In terms of section 19(1) of the Immigration Act the Minister of Home Affairs determines the quotas of specific professional categories and classes of skills that will enable foreign work seekers to come to South Africa under a quota work permit.

Each year the Minister of Home Affairs is required to consult with the Ministers of Labour and Trade and Industry to formulate a list of critical skills in the South African labour market.

Whilst this list of skills is required by law to be determined by the Minister of Home Affairs, there have consistently been delays in its release, which is certainly not in keeping with the spirit of the Department’s stated intentions regarding the contributions made by foreigners to the South African labour market.
It is important to appreciate that as a foreign work seeker under a quota work permit, he or she may in terms of the Immigration Act and the Regulations, enter South Africa on such permit and report to the Director-General within 90 days after an admission and submit proof of having secured employment within the category or class in which his or her quota work permit has been granted.

It is not required that a holder of a quota work permit to have formally secured employment before an admission, as long as he or she submits confirmation within that 90 day period and every 12 months thereafter.
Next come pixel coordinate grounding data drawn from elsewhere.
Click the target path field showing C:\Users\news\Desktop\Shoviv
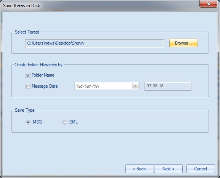This screenshot has height=178, width=220. (x=95, y=43)
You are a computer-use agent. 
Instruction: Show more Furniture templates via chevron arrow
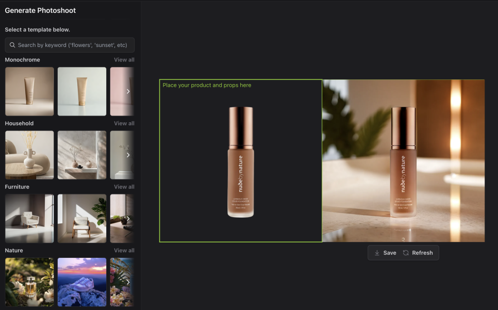(x=128, y=219)
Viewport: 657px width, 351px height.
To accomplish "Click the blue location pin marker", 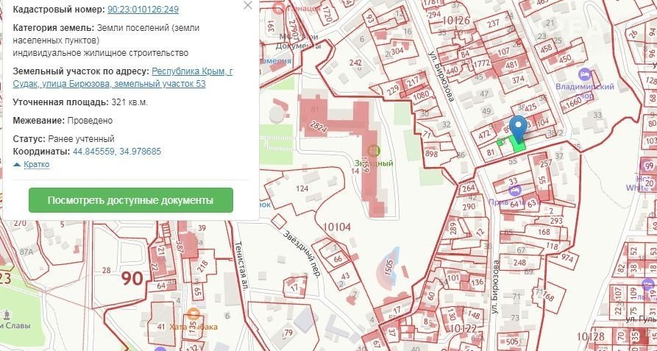I will coord(518,127).
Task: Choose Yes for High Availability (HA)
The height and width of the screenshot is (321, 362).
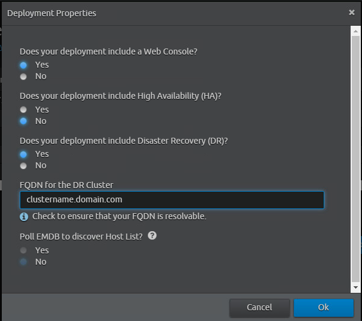Action: (x=23, y=110)
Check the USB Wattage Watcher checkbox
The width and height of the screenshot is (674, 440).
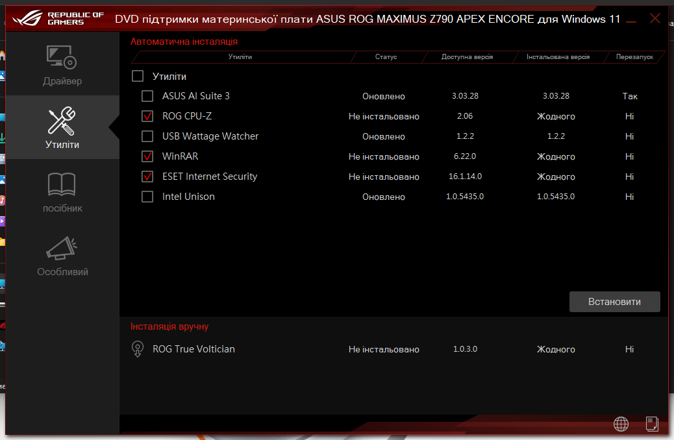(x=147, y=136)
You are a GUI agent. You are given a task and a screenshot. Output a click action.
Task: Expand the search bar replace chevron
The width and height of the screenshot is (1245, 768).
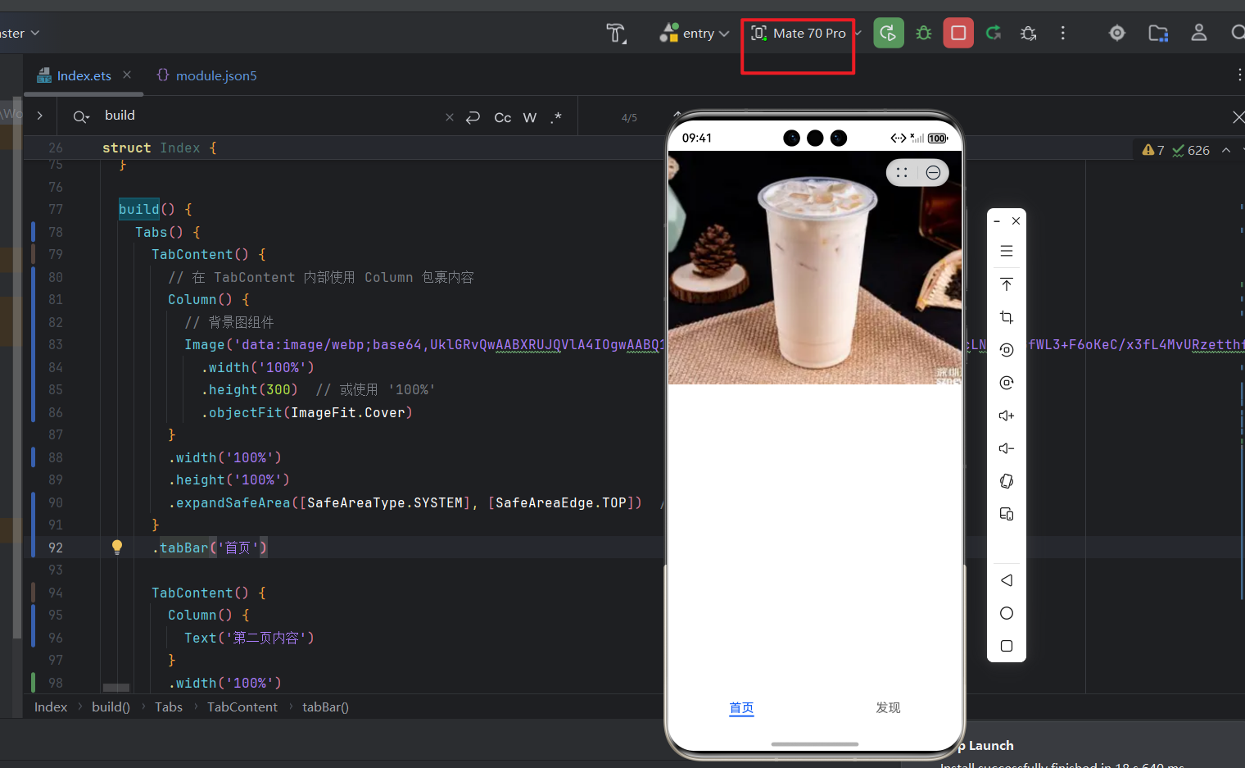[39, 116]
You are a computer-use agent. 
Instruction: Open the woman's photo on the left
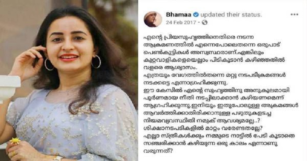point(69,81)
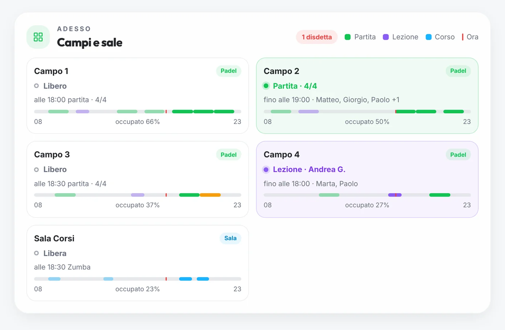The width and height of the screenshot is (505, 330).
Task: Click the green Partita status dot in Campo 2
Action: point(266,86)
Proof of having secured employment would require an offer of employment.

It is permissible to enter South Africa on a visitor’s permit and apply for a quota work permit whilst in South Africa, which is possibly more convenient than having to secure such permit from abroad and of course less stressful than having to find work within that 90 day period especially in tough economic times.

A material change to the most recent quota list is that it is now compulsory for an applicant of a quota work permit to register with the applicable professional body, board or association representing his or her trade, industry or profession.

Whether this change materially impacts on the processing efficiencies remains to be seen but in all likelihood it will require additional administrative legwork for applicants to satisfy. Whether applicants will invoke Regulation 7(8)(c)(i) owing to the time delays will need to be considered.

Guidance will need to be sought whether this requirement is material to the application and we suggest applicants consult with an immigration attorney to determine the latest directives from the Department of Home Affairs.